Further, by providing the image forming means with two cylindrical lenses for collecting scattered light in two directions, it is possible to reduce the weight while ensuring a large measuring width and measuring depth, and to make a compact structure.

Further, by providing means for making the optical path lengths the same on the light receiving side, it is possible to perform accurate measurement with a simple structure without requiring correction.

Further, by forming the rotary scanning mirror by an aspherical curved mirror having the same optical path length, the optical path length can be easily made inexpensive.

Further, by providing the measurement control means for calculating the image forming position of the light receiving element in synchronism with the rotary scanning mirror on the light receiving side, the two-dimensional position of the object on the line is automatically measured sequentially and automatically. The two-dimensional shape of the object can be measured.

[Brief description of the drawings]

FIG. 1 is a perspective view showing an overall schematic configuration of a two-dimensional shape measuring sensor according to an embodiment of the present invention.

FIG. 2 is a side view of the embodiment.

FIG. 3 is an explanatory diagram of a position measurement range of the embodiment.

FIG. 4 is a configuration diagram of measurement control means of the embodiment.

FIG. 5 is an explanatory diagram of operation timing by the measurement control means of the embodiment.

FIG. 6 is a perspective view showing another configuration example of the light projecting means in the embodiment.

FIG. 7 is a perspective view showing a schematic configuration of a main part of a conventional three-dimensional shape measuring apparatus.

FIG. 8 is a perspective view showing a schematic configuration of a main part of another conventional three-dimensional shape measuring apparatus.

FIG. 9 is an explanatory diagram of a problem of the conventional example.

[Explanation of symbols]

 DESCRIPTION OF SYMBOLS 1 Projection means 5 Target object 6 Cylindrical lens 7 Cylindrical lens 8 Rotating scanning mirror 9 One-dimensional CCD (one-dimensional light receiving element) 11 Measurement control means

 ─────────────────────────────────────────────────── ─── Continuation of front page (72) Inventor Seiji Hamano 1006 Kadoma, Kadoma City, Osaka Prefecture Matsushita Electric Industrial Co., Ltd.

Claims (5)

[Claims] 1. A two-dimensional shape measuring sensor for projecting light on an object and measuring the scattered light using the principle of triangulation to measure the position of the projected position on the object in the two-dimensional direction.

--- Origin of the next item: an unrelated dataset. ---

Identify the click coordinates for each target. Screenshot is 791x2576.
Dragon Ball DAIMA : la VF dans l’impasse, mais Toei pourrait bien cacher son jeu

The light-projecting side is provided with a light-projecting means for projecting light linearly on the object, and the light-receiving side is provided with a rotary scanning mirror, a one-dimensional light-receiving element, and an image forming means. 2D shape measurement sensor. 2. An image forming means for collecting scattered light in two directions 2
The two-dimensional shape measurement sensor according to claim 1, comprising two cylindrical lenses. 3. The two-dimensional shape measuring sensor according to claim 1, wherein the light receiving side is provided with means for making the optical path length the same. 4. The two-dimensional shape measuring sensor according to claim 1, wherein the rotary scanning mirror is composed of an aspherical curved mirror as means for making the optical path length the same. 5. The two-dimensional shape measurement sensor according to claim 1, further comprising a measurement control unit that calculates an image forming position of the light receiving element in synchronization with the rotary scanning mirror on the light receiving side.